From the diary of Rishi Sunak, Britain’s most morally flexible prime minister
PINCHER’S arrived at Downing Street, 12 months after bringing down a prime minister. ‘Come on,’ he says. ‘I deserve credit for that.’
‘It wasn’t as though you did it on purpose,’ I reply. ‘You didn’t drink two bottles of champagne and grab the same number of arses with the intention of it being Johnson’s final straw.’
‘True,’ he admits. ‘Though it was very much in the spirit of the Johnsonian administration. Either way though, worked out for you. Really I should be in cabinet as a thanks.’
If I’m honest I’d forgotten about Pincher. Everyone had. It’s the only reason he’s still in office. I’d also forgotten there was a report due into his antics at the Carlton Club.
Still, now he’s an officially garlanded groper, I am duty-bound to ask him to resign. Or I would be if I didn’t already have three by-elections coming up. Not counting Nadine’s because she hasn’t resigned. We’re waiting on a psychiatric evaluation.

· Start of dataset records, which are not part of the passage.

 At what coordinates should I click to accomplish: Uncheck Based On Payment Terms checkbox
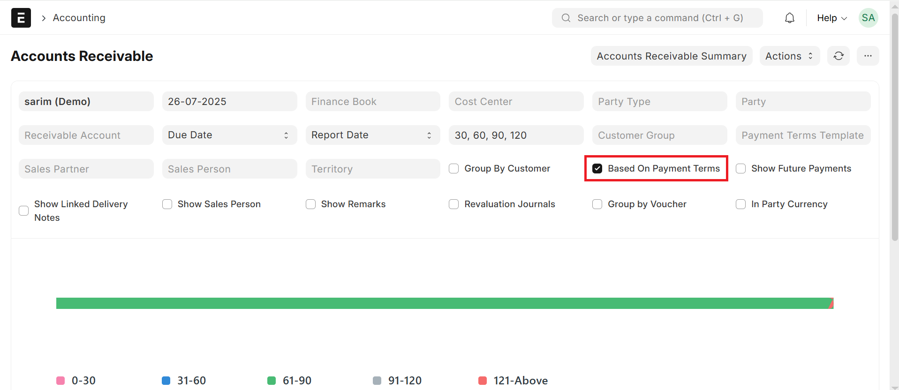coord(597,169)
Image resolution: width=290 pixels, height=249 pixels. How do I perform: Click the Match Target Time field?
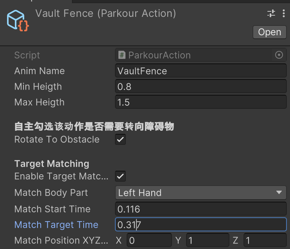tap(201, 225)
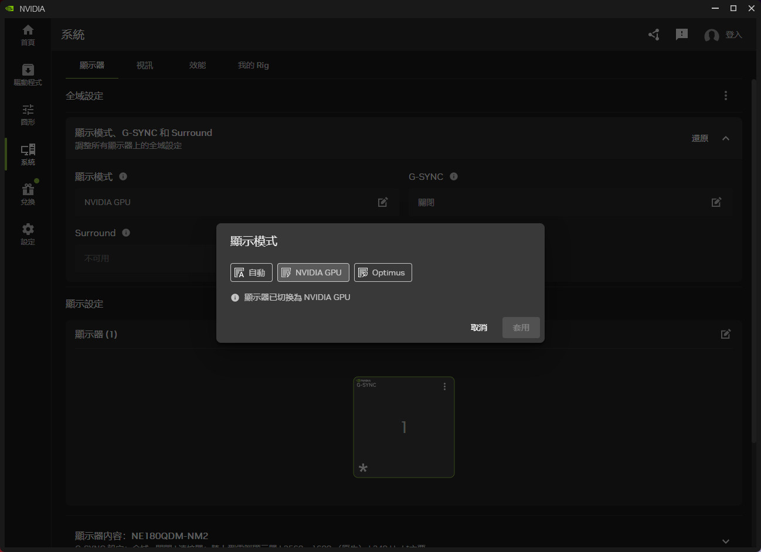Click the 還原 restore link
The image size is (761, 552).
click(x=699, y=138)
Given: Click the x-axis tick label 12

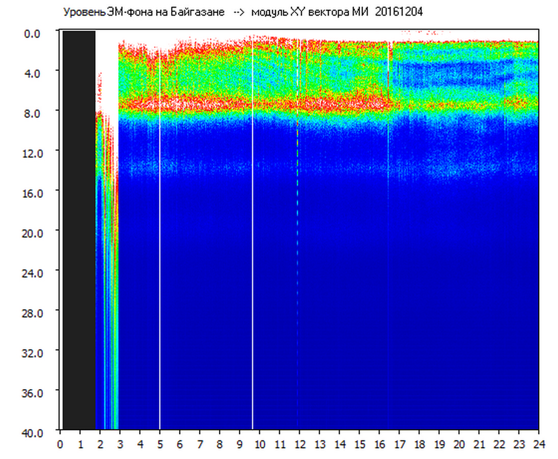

The majorities on those are only 20,000, so there’s no way any of them can be anything but a defeat. But Tamworth, where Pincher is technically an MP – ‘I’ve been, once. I think it’s in the Midlands?’ he tells me – could, whisper it, be a Tory win.
Which leaves me with a tough choice. Play it safe and keep a man who cupped a civil servant’s balls in the Commons? Or take a risk and romp home with a narrative-changing win that puts Rishi on the comeback bus?
‘I’m fucking off at the next general anyway,’ says Pincher, brandy in hand. ‘Most of us are. You included, let’s face it. Might as well keep old Pinchy around for a while longer, eh?’
‘But what about my record of integrity and accountability?’ I ask. ‘My hand’s on its arse right now,’ he replies.